No quinto capítulo, que é o que empresta o nome ao livro, o autor avalia o pós-moderno no bojo da globalização - entendida como o processo de mundialização da economia capitalista, notadamente financeiro - para afirmar que ele é um termo que está sendo usado como sinônimo do mundo pós-industrial, mas que se tem mostrado um paradigma insuficiente para a análise do real. Angeli ressalta que globalização é um termo ambíguo que necessita de urgente redefinição, e que autores como Marx e Gramsci já previam a planetarização da economia, imposta pelo Norte sobre o Sul, sem resolver no entanto os antagonismos de classes inerentes ao capitalismo.
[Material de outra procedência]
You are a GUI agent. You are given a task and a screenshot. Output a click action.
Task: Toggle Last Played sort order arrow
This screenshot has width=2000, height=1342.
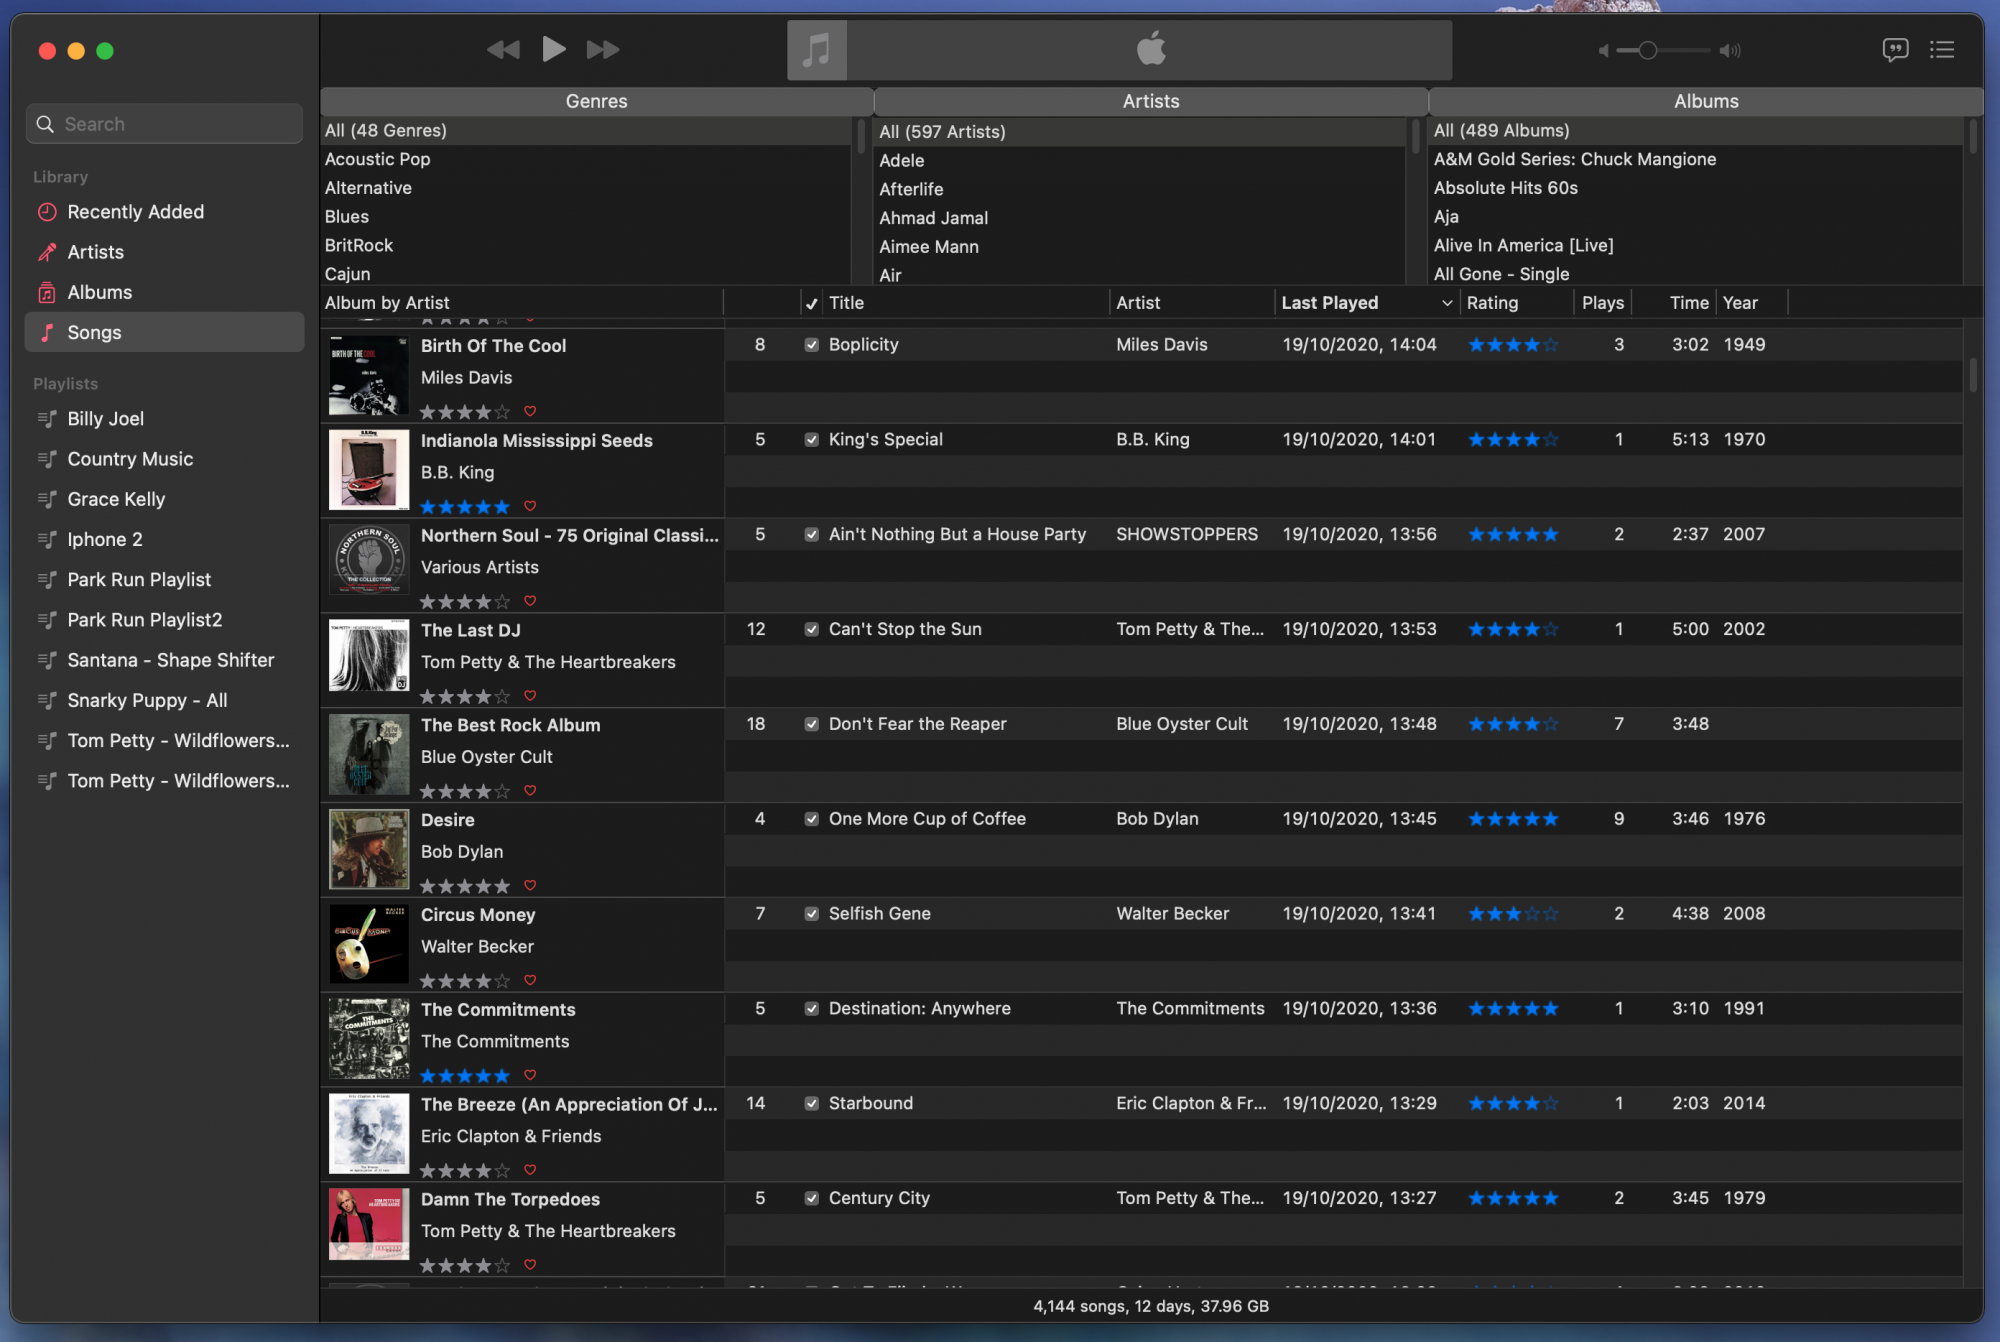(1446, 303)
O autor lembra que o capital é mundializado deste que existe, e que o massificado discurso ideológico neoliberal de que a globalização terminaria com as desigualdades sociais e a exploração das classes subalternas não se concretizou. Até porque o pós-moderno, assim como previa Marx, nada mais é do que a verdadeira realização do moderno na sociedade capitalista e significa, na realidade, o esvaziamento do concreto por parte do abstrato.
Angeli conclui o livro com importantes e instigantes indagações sobre o papel atual e futuro da filosofia, da sociologia política, dos partidos, dos sindicatos, dos indivíduos, das classes sociais, do capitalismo e da utopia socialista. Perguntas cujas pistas de respostas estão presentes ao longo das 136 páginas do livro deste filósofo marxista, que tem empreendido, nas últimas décadas, uma correta e profunda viagem à base da obra de Antonio Gramsci.
O leitor fecha o livro com a sensação de que, como previra o professor Ricardo de Jesus Silveira no prefácio, este novo livro de Angeli “chega em boa hora, não é apenas oportuno, é necessário”. Mais que isto, diríamos que ele é indispensável aos que têm interesse no bom entendimento do filósofo italiano que repensou, atualizou e fez avançar a obra de Karl Marx.
* Osmani Costa é Jornalista da Folha de Londrina, bacharel em Sociologia, professor de Comunicação na UEL, e mestrando em Ciências Sociais.